Mantener un equilibrio

Es una manera de decir que como madres y padres, igual que como personas, debemos buscar el equilibrio. No llegar al extremo del autoritarismo en la crianza, en que los niños y niñas acaban siendo seres sumisos y obedientes, a menudo con poco criterio y poca capacidad de pensar y tomar decisiones que incluso atañen a sus propias vidas, pero tampoco caer en el extremo de la permisividad, que podría provocar que los niños y niñas, faltos de normas y límites, acabaran siendo personas irrespetuosas, exigentes y consentidas.

Ambos

Que ambos, los dos miembros de la pareja (si los hay), estén implicados en la crianza y el cuidado del bebé y luego niño/a, de día y de noche. Que ambos estén involucrados en atender sus demandas, su educación y en los valores que se le quieren transmitir.

¿Cómo se aplica la crianza respetuosa?

Estas ocho claves para la crianza respetuosa no son ítems que haya que cumplir para saber si vas en buen camino.

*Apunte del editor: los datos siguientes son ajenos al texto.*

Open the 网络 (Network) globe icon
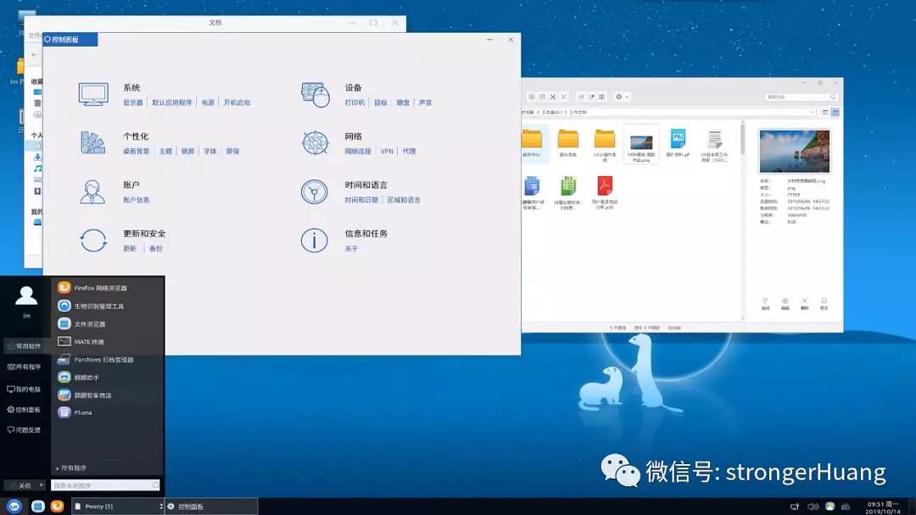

Al final, la crianza respetuosa radica en cambiar el modo en que, hasta ahora, hemos tratado a los niños y niñas. Una filosofía de vida y de cuidados que se basa en el diálogo, el cariño, el respeto y en pasar tiempo con ellos/as para transmitirles nuestra manera de ver la vida y que, desde ahí, desarrollen la suya libremente (con un equilibrio lógico entre libertad y límites), tanto en casa, como en la escuela, como en el día a día con nuestros hijos e hijas, y con los niños y niñas que forman parte de nuestra sociedad.

Y es que criar y educar a nuestros/as hijos/as con respeto no es fácil, porque a menudo nos faltan recursos y tiempo. Pero si queremos que nuestra sociedad evolucione, si queremos que nuestros hijos lo hagan mejor que como lo hacemos nosotros, y si queremos hacerlo como padres mejor que como lo hicieron los nuestros (que en la mayoría de casos fue del mejor modo que pudieron y supieron), vale la pena intentar un método de crianza diferente.

Y no es solo por eso por lo que deberíamos conocer la crianza respetuosa. Es que cuando conectas emocionalmente con tus hijos, cuando hay respeto mutuo y poco a poco fluye la comunicación, se establece una relación de confianza que lo hace todo más intenso, más estimulante, más bonito, más amable y a la vez, más divertido. La semilla que luego debe brotar para que cuando lleguen épocas probablemente más complicadas, siga habiendo confianza, comunicación y respeto.

Por: Dra. Cesmar Rodríguez/Médico Pediatra Puericultor.